### [Task requirements]
Rewrite all of the records below, replacing every occurrence of "computer-use agent" with "desktop automation agent" and leaving everything else unchanged.

····················

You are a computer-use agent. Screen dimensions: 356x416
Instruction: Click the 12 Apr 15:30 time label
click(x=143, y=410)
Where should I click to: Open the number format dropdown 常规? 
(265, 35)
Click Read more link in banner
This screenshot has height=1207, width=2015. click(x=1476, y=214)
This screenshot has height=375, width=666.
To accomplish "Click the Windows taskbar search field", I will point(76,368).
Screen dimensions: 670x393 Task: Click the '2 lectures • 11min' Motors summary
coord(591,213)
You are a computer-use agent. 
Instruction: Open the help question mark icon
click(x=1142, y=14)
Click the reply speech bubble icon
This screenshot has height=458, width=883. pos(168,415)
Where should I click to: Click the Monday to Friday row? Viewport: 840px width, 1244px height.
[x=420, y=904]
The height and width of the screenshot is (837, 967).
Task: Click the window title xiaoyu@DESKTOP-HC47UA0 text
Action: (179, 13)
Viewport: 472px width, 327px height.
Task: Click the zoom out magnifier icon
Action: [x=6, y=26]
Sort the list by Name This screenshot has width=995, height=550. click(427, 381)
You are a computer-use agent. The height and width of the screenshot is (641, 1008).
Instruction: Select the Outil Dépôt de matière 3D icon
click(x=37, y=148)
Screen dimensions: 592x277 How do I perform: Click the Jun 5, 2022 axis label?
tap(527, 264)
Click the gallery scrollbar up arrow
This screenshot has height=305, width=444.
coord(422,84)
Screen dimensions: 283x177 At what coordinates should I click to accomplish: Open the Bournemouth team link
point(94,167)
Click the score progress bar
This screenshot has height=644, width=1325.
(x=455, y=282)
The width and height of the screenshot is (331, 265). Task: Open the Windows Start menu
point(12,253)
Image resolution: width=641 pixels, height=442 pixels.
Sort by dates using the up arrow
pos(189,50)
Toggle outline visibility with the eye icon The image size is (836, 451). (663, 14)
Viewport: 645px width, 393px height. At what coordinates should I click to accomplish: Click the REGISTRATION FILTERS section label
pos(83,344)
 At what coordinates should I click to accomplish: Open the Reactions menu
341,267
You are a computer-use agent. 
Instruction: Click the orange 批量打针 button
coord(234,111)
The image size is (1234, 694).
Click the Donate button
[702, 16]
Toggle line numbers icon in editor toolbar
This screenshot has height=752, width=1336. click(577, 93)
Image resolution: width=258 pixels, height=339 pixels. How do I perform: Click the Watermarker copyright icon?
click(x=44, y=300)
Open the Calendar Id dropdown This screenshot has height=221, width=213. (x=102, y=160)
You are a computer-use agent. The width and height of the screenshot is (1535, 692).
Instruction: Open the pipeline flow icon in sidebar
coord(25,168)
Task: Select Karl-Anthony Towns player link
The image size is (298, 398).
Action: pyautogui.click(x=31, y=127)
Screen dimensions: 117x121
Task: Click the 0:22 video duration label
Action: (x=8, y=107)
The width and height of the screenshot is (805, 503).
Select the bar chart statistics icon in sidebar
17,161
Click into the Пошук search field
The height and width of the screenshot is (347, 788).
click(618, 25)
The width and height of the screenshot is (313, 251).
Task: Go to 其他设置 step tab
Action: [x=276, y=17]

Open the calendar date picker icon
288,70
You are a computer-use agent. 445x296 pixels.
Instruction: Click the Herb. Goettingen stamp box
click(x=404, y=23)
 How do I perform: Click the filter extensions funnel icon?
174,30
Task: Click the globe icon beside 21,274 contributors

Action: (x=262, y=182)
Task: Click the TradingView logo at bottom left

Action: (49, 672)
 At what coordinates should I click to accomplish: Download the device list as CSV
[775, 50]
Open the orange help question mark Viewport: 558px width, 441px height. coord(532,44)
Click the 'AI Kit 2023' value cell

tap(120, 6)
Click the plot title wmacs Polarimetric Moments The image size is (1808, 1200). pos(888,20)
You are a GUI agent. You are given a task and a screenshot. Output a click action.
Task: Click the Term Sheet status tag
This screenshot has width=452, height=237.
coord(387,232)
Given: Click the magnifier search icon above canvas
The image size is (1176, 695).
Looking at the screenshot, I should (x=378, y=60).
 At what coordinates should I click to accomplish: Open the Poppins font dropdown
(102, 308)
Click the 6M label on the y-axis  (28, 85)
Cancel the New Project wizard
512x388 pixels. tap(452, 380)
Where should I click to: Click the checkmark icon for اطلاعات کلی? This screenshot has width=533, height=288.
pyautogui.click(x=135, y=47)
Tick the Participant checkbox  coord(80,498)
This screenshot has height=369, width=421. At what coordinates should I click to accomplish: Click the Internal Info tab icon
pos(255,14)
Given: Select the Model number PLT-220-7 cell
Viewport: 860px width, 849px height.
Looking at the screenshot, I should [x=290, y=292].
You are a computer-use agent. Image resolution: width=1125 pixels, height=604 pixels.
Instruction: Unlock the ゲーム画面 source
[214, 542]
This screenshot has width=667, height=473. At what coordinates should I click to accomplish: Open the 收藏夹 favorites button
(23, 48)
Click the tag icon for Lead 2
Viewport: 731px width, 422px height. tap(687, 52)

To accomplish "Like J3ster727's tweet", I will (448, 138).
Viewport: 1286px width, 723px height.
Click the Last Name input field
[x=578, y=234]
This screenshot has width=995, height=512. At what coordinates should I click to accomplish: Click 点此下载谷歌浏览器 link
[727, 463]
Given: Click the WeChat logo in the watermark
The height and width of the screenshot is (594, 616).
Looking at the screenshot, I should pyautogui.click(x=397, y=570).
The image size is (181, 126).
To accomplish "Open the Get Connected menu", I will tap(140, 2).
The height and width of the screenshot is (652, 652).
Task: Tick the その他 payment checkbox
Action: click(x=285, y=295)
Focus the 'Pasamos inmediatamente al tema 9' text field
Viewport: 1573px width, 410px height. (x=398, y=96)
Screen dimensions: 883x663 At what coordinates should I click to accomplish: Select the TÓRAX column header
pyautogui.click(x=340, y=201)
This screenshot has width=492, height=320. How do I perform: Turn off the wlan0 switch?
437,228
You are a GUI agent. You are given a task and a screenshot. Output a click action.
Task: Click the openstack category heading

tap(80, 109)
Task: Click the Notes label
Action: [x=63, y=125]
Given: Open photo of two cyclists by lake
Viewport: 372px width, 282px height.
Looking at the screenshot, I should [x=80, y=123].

····················

### [Exercise result]
You are a desktop automation agent. Screen dimensions: 356x416
Instruction: Click the 12 Apr 15:30 time label
click(x=143, y=410)
Where should I click to: Open the number format dropdown 常规? 
(265, 35)
Click Read more link in banner
This screenshot has height=1207, width=2015. click(x=1476, y=214)
This screenshot has height=375, width=666.
To accomplish "Click the Windows taskbar search field", I will point(76,368).
Screen dimensions: 670x393 Task: Click the '2 lectures • 11min' Motors summary
coord(591,213)
You are a desktop automation agent. 
Instruction: Open the help question mark icon
click(x=1142, y=14)
Click the reply speech bubble icon
This screenshot has height=458, width=883. pos(168,415)
Where should I click to: Click the Monday to Friday row? Viewport: 840px width, 1244px height.
[x=420, y=904]
The height and width of the screenshot is (837, 967).
Task: Click the window title xiaoyu@DESKTOP-HC47UA0 text
Action: (179, 13)
Viewport: 472px width, 327px height.
Task: Click the zoom out magnifier icon
Action: [x=6, y=26]
Sort the list by Name This screenshot has width=995, height=550. click(427, 381)
You are a desktop automation agent. The height and width of the screenshot is (641, 1008).
Instruction: Select the Outil Dépôt de matière 3D icon
click(x=37, y=148)
Screen dimensions: 592x277 How do I perform: Click the Jun 5, 2022 axis label?
tap(527, 264)
Click the gallery scrollbar up arrow
This screenshot has height=305, width=444.
coord(422,84)
Screen dimensions: 283x177 At what coordinates should I click to accomplish: Open the Bournemouth team link
point(94,167)
Click the score progress bar
This screenshot has height=644, width=1325.
(x=455, y=282)
The width and height of the screenshot is (331, 265). Task: Open the Windows Start menu
point(12,253)
Image resolution: width=641 pixels, height=442 pixels.
Sort by dates using the up arrow
pos(189,50)
Toggle outline visibility with the eye icon The image size is (836, 451). (663, 14)
Viewport: 645px width, 393px height. At what coordinates should I click to accomplish: Click the REGISTRATION FILTERS section label
pos(83,344)
 At what coordinates should I click to accomplish: Open the Reactions menu
341,267
You are a desktop automation agent. 
Instruction: Click the orange 批量打针 button
coord(234,111)
The image size is (1234, 694).
Click the Donate button
[702, 16]
Toggle line numbers icon in editor toolbar
This screenshot has height=752, width=1336. click(577, 93)
Image resolution: width=258 pixels, height=339 pixels. How do I perform: Click the Watermarker copyright icon?
click(x=44, y=300)
Open the Calendar Id dropdown This screenshot has height=221, width=213. (x=102, y=160)
You are a desktop automation agent. The width and height of the screenshot is (1535, 692).
Instruction: Open the pipeline flow icon in sidebar
coord(25,168)
Task: Select Karl-Anthony Towns player link
The image size is (298, 398).
Action: pyautogui.click(x=31, y=127)
Screen dimensions: 117x121
Task: Click the 0:22 video duration label
Action: (x=8, y=107)
The width and height of the screenshot is (805, 503).
Select the bar chart statistics icon in sidebar
17,161
Click into the Пошук search field
The height and width of the screenshot is (347, 788).
click(618, 25)
The width and height of the screenshot is (313, 251).
Task: Go to 其他设置 step tab
Action: [x=276, y=17]

Open the calendar date picker icon
288,70
You are a desktop automation agent. 445x296 pixels.
Instruction: Click the Herb. Goettingen stamp box
click(x=404, y=23)
 How do I perform: Click the filter extensions funnel icon?
174,30
Task: Click the globe icon beside 21,274 contributors

Action: (x=262, y=182)
Task: Click the TradingView logo at bottom left

Action: (49, 672)
 At what coordinates should I click to accomplish: Download the device list as CSV
[775, 50]
Open the orange help question mark Viewport: 558px width, 441px height. coord(532,44)
Click the 'AI Kit 2023' value cell

tap(120, 6)
Click the plot title wmacs Polarimetric Moments The image size is (1808, 1200). pos(888,20)
You are a GUI agent. You are given a task and a screenshot. Output a click action.
Task: Click the Term Sheet status tag
This screenshot has width=452, height=237.
coord(387,232)
Given: Click the magnifier search icon above canvas
The image size is (1176, 695).
Looking at the screenshot, I should (x=378, y=60).
 At what coordinates should I click to accomplish: Open the Poppins font dropdown
(102, 308)
Click the 6M label on the y-axis  (28, 85)
Cancel the New Project wizard
512x388 pixels. tap(452, 380)
Where should I click to: Click the checkmark icon for اطلاعات کلی? This screenshot has width=533, height=288.
pyautogui.click(x=135, y=47)
Tick the Participant checkbox  coord(80,498)
This screenshot has height=369, width=421. At what coordinates should I click to accomplish: Click the Internal Info tab icon
pos(255,14)
Given: Select the Model number PLT-220-7 cell
Viewport: 860px width, 849px height.
Looking at the screenshot, I should [x=290, y=292].
You are a desktop automation agent. Image resolution: width=1125 pixels, height=604 pixels.
Instruction: Unlock the ゲーム画面 source
[214, 542]
This screenshot has width=667, height=473. At what coordinates should I click to accomplish: Open the 收藏夹 favorites button
(23, 48)
Click the tag icon for Lead 2
Viewport: 731px width, 422px height. tap(687, 52)

To accomplish "Like J3ster727's tweet", I will (448, 138).
Viewport: 1286px width, 723px height.
Click the Last Name input field
[x=578, y=234]
This screenshot has width=995, height=512. At what coordinates should I click to accomplish: Click 点此下载谷歌浏览器 link
[727, 463]
Given: Click the WeChat logo in the watermark
The height and width of the screenshot is (594, 616).
Looking at the screenshot, I should pyautogui.click(x=397, y=570).
The image size is (181, 126).
To accomplish "Open the Get Connected menu", I will tap(140, 2).
The height and width of the screenshot is (652, 652).
Task: Tick the その他 payment checkbox
Action: click(x=285, y=295)
Focus the 'Pasamos inmediatamente al tema 9' text field
Viewport: 1573px width, 410px height. (x=398, y=96)
Screen dimensions: 883x663 At what coordinates should I click to accomplish: Select the TÓRAX column header
pyautogui.click(x=340, y=201)
This screenshot has width=492, height=320. How do I perform: Turn off the wlan0 switch?
437,228
You are a GUI agent. You are given a task and a screenshot. Output a click action.
Task: Click the openstack category heading

tap(80, 109)
Task: Click the Notes label
Action: [x=63, y=125]
Given: Open photo of two cyclists by lake
Viewport: 372px width, 282px height.
Looking at the screenshot, I should [x=80, y=123].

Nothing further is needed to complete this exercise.